Comparing the horizontal and tilted lists, the first area that can be found both ways is 25. I briefly thought that was an amazing find until I remembered that the smallest integral Pythagorean Triple is 3-4-5. So a tilted square whose vector position (using Dave’s language) can be expressed as [3,4] can also be created using a horizontal side of 5–the Pythagorean Theorem arises!

There may be other ways to get equivalent square areas (I’d love to hear any if you know some!), but any integral Pythagorean Triple represents a square area that can be represented at least two ways on square grid paper. There are an infinite number of such equivalences.

Question 3:
I don’t know the answer to this, but I think I’m close. I’ll post the problem before I finish it for the fun of letting others into the enjoyment of solving what I think is a cool pre-collegiate level math problem.

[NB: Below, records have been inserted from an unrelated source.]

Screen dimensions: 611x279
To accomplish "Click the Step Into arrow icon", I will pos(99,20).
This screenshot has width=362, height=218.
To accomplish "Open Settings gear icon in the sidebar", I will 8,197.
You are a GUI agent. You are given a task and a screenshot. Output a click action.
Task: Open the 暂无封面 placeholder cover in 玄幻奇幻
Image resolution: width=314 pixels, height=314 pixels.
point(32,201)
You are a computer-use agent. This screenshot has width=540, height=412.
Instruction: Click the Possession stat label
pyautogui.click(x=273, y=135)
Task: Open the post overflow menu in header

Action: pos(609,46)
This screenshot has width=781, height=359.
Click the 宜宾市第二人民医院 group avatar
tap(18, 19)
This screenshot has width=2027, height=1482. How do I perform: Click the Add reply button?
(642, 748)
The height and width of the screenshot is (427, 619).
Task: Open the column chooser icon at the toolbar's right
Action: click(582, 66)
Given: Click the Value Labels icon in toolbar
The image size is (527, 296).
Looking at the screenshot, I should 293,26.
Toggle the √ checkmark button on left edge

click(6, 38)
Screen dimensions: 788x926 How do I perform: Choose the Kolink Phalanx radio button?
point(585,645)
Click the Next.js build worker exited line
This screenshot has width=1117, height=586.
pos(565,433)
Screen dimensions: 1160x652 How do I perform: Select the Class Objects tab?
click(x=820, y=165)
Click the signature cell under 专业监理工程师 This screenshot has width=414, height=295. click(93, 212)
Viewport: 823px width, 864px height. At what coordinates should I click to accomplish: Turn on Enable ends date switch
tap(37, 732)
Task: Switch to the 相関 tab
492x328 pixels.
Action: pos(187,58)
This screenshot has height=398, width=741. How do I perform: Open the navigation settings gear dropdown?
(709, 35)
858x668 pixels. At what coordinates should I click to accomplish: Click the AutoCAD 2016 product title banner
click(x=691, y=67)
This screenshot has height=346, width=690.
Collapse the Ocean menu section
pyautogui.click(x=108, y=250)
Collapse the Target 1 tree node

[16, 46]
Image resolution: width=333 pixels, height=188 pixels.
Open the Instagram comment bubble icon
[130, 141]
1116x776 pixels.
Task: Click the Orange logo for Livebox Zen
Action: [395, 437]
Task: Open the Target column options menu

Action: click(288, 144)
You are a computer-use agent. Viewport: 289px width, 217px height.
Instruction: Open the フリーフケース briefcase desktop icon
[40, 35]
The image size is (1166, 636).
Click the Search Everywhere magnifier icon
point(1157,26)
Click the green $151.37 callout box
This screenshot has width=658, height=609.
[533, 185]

I did notice that the missing areas at the end of my discussion of question 1 seems to include a large number of multiples of 3, excluding of course, the horizontal squares with sides that have lengths that are multiples of 3. So is it possible to prove that any area that is
– a multiple of 3, but
– not a perfect square
can not be drawn on square grids?
If so, then there is no maximum area of a square that cannot be drawn using square grid paper.
If not, then the solution to this question may lie in a direction I have not conceived.

Again, I don’t know the answers to questions 1 or 3. Discussion is welcome and encouraged.